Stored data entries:
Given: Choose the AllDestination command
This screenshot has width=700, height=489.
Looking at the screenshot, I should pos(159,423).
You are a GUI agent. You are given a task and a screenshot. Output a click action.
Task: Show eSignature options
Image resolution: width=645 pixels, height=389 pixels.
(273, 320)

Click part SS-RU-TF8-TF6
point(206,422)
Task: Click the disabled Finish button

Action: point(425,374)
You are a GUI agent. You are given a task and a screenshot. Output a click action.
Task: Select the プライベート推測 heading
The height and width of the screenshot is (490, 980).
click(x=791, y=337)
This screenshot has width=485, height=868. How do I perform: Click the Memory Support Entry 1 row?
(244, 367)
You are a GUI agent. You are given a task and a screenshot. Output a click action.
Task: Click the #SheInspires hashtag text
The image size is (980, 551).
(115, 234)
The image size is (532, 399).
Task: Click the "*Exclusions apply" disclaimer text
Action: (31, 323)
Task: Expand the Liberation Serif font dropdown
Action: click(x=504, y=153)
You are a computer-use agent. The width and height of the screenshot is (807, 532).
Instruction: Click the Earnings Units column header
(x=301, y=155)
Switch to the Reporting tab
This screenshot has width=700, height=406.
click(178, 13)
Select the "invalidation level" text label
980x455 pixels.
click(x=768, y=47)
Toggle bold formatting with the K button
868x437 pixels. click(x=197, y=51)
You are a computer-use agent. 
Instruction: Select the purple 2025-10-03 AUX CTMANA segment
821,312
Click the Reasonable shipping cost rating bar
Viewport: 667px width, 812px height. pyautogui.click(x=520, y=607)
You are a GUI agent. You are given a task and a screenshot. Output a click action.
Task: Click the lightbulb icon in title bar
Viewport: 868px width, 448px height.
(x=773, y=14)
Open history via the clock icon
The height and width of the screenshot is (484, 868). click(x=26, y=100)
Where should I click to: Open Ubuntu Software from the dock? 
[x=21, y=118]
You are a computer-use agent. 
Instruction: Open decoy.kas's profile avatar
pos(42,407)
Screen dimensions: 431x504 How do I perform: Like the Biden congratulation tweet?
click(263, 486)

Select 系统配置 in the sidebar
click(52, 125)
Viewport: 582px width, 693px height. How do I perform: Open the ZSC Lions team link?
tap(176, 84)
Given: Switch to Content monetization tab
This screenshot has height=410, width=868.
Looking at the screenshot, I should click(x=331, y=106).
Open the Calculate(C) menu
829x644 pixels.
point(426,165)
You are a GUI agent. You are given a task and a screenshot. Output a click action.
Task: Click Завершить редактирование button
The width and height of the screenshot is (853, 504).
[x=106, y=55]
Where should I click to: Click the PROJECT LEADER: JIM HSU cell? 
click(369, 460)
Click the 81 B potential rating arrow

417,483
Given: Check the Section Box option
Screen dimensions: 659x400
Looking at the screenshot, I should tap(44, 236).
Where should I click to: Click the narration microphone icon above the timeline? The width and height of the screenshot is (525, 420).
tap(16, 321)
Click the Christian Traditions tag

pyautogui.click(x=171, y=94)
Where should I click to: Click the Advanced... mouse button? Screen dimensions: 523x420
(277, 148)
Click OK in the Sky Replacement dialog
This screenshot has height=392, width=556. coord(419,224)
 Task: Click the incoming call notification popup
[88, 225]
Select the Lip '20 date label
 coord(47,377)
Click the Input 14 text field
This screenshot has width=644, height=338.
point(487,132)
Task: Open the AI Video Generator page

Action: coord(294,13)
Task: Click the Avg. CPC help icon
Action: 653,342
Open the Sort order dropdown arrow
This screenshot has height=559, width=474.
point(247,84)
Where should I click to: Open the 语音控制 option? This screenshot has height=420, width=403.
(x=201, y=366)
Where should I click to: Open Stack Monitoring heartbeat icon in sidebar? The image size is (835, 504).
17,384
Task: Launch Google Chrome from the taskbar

--- WHAT TO PRODUCE ---
Which lines above run from the one containing "Click part SS-RU-TF8-TF6" down to the one containing "Task: Click the #SheInspires hashtag text"? Repeat exactly those, both ends included, and nothing else.

--- OUTPUT FOR THIS TASK ---
Click part SS-RU-TF8-TF6
point(206,422)
Task: Click the disabled Finish button

Action: point(425,374)
You are a GUI agent. You are given a task and a screenshot. Output a click action.
Task: Select the プライベート推測 heading
The height and width of the screenshot is (490, 980).
click(x=791, y=337)
This screenshot has width=485, height=868. How do I perform: Click the Memory Support Entry 1 row?
(244, 367)
You are a GUI agent. You are given a task and a screenshot. Output a click action.
Task: Click the #SheInspires hashtag text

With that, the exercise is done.